关于一站式杂交手术的问题。它的优点很明显,从理论上讲是目前最理想的处理方式。首先进行MIDCAB后前降支供血,大大增加了心内科PCI术的安全性,这在严重的左主干病变和前降支根部病变的患者中尤其重要,其次PCI失败或CABG失败则随时可以应用另一种方法补救。但是这种方法也存在一些问题,由于抗血小板要求高,术中术后出血相对偏多,比如我们的处理方案是MIDCAB后即刻从胃管中注入300 mg阿司匹林和300 mg波立维进行PCI,同时在术后维持ACT在250 s以上,确实容易引起组织创面的渗血。在我们进行的4例一站式杂交手术中,有1例患者因为引流多术后二次开胸止血,最后发生了肺感染于术后1个月死亡;其次由于心外科手术创伤大,全身炎症介质动员起来,有可能增加支架再堵塞的风险[9]。在最早的Angelini等[10]杂交手术报道中,6例杂交手术病例,4例分站式杂交首先进行了微创旁路移植,然后进行了支架置入,2例一站式杂交中就有1例在术后6 h内发生了支架内血栓形成而改成了普通旁路移植手术。再次,内外科手术均对肾功能有损伤,两者叠加对肾功能不全者可能增加不良后果[10]。同时杂交手术室要求高,推广相对困难。综上除非特殊情况,我们尽量采取分站式的HCR手术方式。

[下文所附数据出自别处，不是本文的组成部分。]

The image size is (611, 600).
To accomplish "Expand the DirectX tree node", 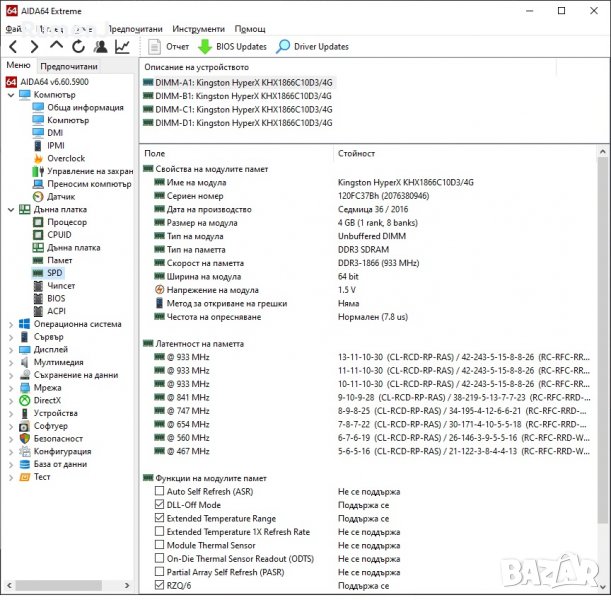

关于分站式手术及先后次序问题。综合国内外经验[6,12],首先进行 MIDCAB的优势为 LIMA-LAD搭通后对PCI有保护作用,同时PCI时可以复查验证桥血管是否通畅,另外由于CABG在先,外科手术时抗血小板要求不是很高,可以减少手术出血风险,缺陷在由于是不完全血运重建,CABG术中术后有非LAD血管梗死可能,而且一旦 PCI失败,二次CABG风险提高。而先进行PCI的优势在于降低了MIDCAB的手术风险,尤其是急性心肌梗塞时,可以首先对非LAD的罪犯血管进行PCI后再进行MIDCAB手术,可以兼顾减少梗死心肌和改善远期预后的效果[13],同时如果PCI失败可以CABG补救,缺点是MIDCAB手术时停用抗血小板药物合并鱼精蛋白中和肝素增加了急性支架内血栓的风险,同时术后抗凝和抗血小板要求高,增加了术后出血风险,由于无法及时复查桥血管通畅情况,旁路移植失败无法及时发现和补救。综上所述:我们认为内科高风险和复杂病变,如重度左主干病变,LAD和回旋支开口病变,慢性闭塞性病变(CTO),HCR较PCI更安全且成功率高。年轻、凝血机制好、前降支根部病变而其他冠状动脉病变为局部病变预期PCI成功率高的可以采用一站式HCR的方式;对于急性非前降支心肌梗塞的病例可以首先进行PCI后再转入心外科行MIDCAB,一部分PCI过程中发现LAD弥漫狭窄、慢性闭塞、严重钙化或较细小而无法放置支架而转入心外科行MIDCAB的病例也属于广义的HCR范畴;其余的多数病例我们较多的选择了首先进行MIDCAB再行PCI的方式。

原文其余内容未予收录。